“We must abandon the politically and psychologically loaded idea that the Anthropocene is a great crime against nature,” says James Lovelock, creator of Gaia theory –Earth-as-superorganism– who argues that the Anthropocene era of human influence over the planet is coming to an end and that an age of superintelligent beings is about to begin. “The truth is that, despite being associated with mechanical things, the Anthropocene is a consequence of life on Earth. It is a product of evolution; it is an expression of nature.”
“I think we’re forging ahead into the post-Anthropocene, into the Novacene,” says Lovelock in an interview with New Scientist. “I think the chemical-physical type of humanity has had its time. We’ve mucked about with the planet and we’re moving towards a systems type of thing, [a future species] running on cybernetics. The great thing is that if you run your systems on electronics or optical devices, they’re up to 10,000 times faster than what we’ve got at the moment, and this opens up enormous possibilities.
“The biological won’t necessarily vanish completely,” he adds, “but it will be of less fundamental importance.”

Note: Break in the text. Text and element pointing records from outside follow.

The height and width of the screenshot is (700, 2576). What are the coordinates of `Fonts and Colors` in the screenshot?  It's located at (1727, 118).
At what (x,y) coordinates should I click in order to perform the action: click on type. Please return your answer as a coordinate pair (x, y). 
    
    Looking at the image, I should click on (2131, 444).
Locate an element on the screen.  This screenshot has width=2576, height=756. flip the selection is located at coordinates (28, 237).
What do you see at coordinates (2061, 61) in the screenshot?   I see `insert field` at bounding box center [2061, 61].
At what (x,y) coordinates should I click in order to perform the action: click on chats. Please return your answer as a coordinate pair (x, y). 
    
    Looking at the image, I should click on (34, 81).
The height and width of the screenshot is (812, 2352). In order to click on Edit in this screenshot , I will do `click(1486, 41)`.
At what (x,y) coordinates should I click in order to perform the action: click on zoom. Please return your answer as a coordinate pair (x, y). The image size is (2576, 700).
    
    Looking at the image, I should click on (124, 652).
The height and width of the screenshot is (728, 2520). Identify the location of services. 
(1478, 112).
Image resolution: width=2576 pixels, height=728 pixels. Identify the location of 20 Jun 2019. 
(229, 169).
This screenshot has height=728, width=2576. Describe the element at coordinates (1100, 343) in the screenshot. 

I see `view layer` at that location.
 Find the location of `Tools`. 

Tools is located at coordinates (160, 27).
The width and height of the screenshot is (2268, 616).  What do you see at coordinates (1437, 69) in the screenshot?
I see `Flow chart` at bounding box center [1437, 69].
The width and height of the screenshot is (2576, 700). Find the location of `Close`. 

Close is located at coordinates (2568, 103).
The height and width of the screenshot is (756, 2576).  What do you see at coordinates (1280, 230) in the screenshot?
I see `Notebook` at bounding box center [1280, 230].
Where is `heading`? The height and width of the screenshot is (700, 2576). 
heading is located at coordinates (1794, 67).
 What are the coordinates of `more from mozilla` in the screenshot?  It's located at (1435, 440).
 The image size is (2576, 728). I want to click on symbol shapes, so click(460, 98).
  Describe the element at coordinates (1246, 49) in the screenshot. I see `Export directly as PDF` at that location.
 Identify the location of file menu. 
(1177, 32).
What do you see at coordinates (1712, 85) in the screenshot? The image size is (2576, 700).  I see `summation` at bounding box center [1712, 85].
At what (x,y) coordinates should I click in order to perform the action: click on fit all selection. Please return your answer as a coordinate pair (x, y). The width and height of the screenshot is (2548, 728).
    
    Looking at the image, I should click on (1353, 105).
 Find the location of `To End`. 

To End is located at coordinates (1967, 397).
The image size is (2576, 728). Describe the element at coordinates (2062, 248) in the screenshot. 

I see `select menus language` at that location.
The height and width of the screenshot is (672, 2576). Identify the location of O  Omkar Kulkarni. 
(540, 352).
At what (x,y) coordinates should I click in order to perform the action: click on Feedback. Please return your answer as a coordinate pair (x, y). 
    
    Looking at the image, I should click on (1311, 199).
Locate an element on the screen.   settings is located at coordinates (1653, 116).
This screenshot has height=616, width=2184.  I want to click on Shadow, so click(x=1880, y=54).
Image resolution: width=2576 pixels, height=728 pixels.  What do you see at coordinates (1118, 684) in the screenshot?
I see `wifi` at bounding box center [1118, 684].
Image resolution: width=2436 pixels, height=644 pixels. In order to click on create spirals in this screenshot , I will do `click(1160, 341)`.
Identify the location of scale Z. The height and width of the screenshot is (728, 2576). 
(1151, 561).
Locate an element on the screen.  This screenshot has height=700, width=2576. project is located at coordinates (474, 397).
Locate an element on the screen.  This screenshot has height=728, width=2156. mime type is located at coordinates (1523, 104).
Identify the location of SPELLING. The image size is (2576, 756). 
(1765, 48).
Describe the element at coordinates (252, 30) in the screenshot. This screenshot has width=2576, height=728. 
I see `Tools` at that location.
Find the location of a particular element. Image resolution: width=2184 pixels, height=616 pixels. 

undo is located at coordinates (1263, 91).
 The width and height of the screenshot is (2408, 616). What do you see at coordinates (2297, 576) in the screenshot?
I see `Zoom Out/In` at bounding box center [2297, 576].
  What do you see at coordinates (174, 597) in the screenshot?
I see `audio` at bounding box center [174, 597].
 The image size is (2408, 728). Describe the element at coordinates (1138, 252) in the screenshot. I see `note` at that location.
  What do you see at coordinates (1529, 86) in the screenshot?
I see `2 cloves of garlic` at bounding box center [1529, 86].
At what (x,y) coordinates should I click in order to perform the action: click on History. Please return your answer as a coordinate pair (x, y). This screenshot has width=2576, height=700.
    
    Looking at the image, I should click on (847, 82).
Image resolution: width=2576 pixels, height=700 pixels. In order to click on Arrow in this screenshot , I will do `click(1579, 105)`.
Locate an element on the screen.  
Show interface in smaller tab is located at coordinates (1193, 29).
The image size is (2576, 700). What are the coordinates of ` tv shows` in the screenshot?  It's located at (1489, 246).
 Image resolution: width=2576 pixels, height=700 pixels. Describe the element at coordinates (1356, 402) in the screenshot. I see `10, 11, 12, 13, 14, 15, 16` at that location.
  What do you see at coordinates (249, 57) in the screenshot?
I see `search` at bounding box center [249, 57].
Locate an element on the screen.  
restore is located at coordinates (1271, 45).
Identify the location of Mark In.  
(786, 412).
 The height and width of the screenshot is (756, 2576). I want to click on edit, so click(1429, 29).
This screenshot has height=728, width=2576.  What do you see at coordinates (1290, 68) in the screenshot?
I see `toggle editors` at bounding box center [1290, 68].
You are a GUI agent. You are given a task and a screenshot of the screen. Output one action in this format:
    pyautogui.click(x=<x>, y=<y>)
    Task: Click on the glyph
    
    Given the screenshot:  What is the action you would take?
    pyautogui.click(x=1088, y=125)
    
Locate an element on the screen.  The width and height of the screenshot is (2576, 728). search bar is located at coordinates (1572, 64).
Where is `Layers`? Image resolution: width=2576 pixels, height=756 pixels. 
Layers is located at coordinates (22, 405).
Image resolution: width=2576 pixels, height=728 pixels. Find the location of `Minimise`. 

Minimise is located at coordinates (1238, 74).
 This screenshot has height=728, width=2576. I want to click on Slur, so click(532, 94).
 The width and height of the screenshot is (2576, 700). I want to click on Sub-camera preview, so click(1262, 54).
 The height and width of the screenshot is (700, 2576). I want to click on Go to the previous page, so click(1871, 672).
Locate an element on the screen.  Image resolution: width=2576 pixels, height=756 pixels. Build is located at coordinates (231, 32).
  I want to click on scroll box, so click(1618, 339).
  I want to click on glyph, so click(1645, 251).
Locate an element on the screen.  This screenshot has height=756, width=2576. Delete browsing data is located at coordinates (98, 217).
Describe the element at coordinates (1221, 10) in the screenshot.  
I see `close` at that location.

“Assuming that the Novacene system comes in, and it may have already started,” Lovelock says, “its capacity for thinking will be 10,000 times, at least, faster than ours. It could be as much as a million times faster. I don’t have doubts about survival. Look what we’ve done by increasing our intelligence. Perhaps I’m slightly religious, but I think the whole of the live part of the universe, which is mostly us and things [on Earth], is working through its existence. We’ll just have to wait and see what happens.”
The Gaia hypothesis will save us from a godlike AI, if such can be created, if it escapes the “box” and assumes control of energy grids, transport and weapons, because the machines will realize that they need organic life to keep the planet at a habitable temperature. Even electronic life, he observes, could not survive on an Earth that veered into runaway global warming.
So, Lovelock argues, it will suit the robots to keep humans around, reports The Guardian. We might even be happier, he says quoting the American writer Richard Brautigan writing in 1967, when we are “all watched over / by machines of loving grace”.
“My last word on the Anthropocene,” Lovelock writes, “is a shout of joy, joy at the colossal expansion of our knowledge of the world and the cosmos that this age has produced.”